Web Exclusive While the Government is going to be extra vigilant to flag defaulting filers, taxpayers need to be cautious to avoid making any errors,
While the Government is going to be extra vigilant to flag defaulting filers, taxpayers need to be cautious to avoid making any errors, as there is no way to amend the GSTR-9 return once filed.
Archit Gupta | Mumbai
Last Updated at June 10, 2019 09:16 IST
There’s less than a month to go for the deadline to file the first ever annual GST return – form GSTR-9. While the Government is going to be extra vigilant to flag defaulting filers, taxpayers need to be cautious to avoid making any errors, as there is no way to amend the GSTR-9 return once filed.
1. Not filing your annual GST return on time
In the case of GSTR-9, the Government has already clarified that no further extensions will be given. Taxpayers should take note of this and file their GST returns well before the deadline as this could save this not only interest and penalties, but also the issue of a demand notice in cases where the GST return has not been filed.
2. Not ensuring a separate GSTR-9 return is filed for every State/Union Territory
GST returns are filed on the basis of a GSTIN held by a business. Businesses having operations in multiple States/UTs need to file a separate GSTR-9 annual return for each State/UT, and not for the entire company/business as a whole.
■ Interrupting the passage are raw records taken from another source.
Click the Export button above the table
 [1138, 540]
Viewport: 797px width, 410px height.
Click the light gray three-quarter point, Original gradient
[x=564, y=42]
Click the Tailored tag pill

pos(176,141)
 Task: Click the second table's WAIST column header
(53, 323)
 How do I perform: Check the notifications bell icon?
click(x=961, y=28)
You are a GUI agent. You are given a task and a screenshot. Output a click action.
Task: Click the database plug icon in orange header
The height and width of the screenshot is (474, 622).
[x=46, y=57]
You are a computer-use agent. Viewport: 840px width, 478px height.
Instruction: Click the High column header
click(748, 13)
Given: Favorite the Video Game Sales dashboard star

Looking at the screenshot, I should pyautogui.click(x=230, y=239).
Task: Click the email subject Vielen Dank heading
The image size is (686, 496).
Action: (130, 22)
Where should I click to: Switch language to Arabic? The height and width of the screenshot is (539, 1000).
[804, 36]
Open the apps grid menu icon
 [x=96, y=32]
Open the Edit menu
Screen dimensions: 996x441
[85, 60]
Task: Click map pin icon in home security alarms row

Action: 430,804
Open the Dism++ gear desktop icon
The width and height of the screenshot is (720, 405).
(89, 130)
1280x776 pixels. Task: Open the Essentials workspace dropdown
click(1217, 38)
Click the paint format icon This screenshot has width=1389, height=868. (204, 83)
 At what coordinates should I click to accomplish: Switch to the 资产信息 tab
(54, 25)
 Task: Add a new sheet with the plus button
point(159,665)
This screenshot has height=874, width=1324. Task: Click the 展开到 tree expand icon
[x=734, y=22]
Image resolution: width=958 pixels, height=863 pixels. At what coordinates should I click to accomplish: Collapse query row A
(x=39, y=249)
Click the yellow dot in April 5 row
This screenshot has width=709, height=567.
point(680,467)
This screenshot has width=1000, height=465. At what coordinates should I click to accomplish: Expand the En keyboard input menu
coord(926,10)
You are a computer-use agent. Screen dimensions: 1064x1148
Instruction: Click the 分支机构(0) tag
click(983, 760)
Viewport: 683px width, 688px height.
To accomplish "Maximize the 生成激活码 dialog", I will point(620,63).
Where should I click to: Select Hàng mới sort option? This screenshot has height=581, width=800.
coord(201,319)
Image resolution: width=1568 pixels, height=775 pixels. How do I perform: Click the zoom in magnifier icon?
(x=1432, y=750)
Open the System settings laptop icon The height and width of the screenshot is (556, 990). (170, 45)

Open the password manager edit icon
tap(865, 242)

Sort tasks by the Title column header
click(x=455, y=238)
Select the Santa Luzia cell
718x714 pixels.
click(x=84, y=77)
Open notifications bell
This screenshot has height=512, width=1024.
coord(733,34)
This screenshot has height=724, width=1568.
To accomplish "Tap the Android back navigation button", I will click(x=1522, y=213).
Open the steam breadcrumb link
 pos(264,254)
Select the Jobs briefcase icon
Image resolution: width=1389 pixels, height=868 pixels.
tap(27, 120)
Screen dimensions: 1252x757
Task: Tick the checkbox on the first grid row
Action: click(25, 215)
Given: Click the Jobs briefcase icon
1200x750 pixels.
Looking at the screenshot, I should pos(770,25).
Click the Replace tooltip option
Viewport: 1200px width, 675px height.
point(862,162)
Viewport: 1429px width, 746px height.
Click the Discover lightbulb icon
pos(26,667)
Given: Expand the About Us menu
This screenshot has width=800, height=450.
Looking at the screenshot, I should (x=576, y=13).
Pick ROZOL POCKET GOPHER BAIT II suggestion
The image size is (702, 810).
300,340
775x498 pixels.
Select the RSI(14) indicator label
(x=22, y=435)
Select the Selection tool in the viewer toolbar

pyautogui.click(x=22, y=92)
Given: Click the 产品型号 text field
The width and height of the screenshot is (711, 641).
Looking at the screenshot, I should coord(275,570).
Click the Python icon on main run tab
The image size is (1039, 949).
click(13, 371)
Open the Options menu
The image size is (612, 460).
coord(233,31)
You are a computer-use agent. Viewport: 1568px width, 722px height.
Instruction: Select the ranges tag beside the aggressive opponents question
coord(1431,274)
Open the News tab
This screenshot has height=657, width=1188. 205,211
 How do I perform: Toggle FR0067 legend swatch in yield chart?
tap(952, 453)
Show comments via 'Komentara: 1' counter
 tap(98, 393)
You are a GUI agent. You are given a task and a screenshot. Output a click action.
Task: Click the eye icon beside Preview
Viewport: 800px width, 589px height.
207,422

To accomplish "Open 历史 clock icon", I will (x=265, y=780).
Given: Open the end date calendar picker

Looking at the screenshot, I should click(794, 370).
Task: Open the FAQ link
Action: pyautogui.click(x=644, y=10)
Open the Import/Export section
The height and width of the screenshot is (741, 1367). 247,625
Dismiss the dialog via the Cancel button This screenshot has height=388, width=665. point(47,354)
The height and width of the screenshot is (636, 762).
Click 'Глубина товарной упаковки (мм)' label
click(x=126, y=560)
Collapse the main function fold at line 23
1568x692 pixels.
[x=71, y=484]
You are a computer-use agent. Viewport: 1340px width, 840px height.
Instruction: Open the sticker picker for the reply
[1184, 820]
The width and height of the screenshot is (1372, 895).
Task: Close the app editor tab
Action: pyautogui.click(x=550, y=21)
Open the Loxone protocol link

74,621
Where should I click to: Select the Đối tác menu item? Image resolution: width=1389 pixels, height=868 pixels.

3. Reporting April-June 2017 transactions while filing GSTR-9
GST was introduced in India in July 2017, which means the first year of filing the annual return form GSTR-9 will only be for 9 months and not for the entire year. Taxpayers need to be extremely careful while reporting transactions for FY 17-18 as only data for the 9-month period i.e July 2017 to March 2018 needs to be reported.
4. Mismatch of filed data in monthly and quarterly returns
Taxpayers should ensure that all monthly and quarterly filed returns match with the data reported in the GSTR-9. Mismatch of data could be one of the primary causes of getting a demand notice at a later date from the GST department. While the due date for making amendments to data of FY 17-18 has passed, taxpayers can still disclose any additional tax liability in the GSTR-9 return.The same can be paid in form DRC-03.
5. Not maintaining proper documentation
Before filing the annual return, it is the duty of the taxpayer to reconcile, verify and report only accurate information. In addition to this, the taxpayer should ensure that there is substantial documentary proof of all data that is reported in the return, in order to avoid unnecessary hassles at a later date.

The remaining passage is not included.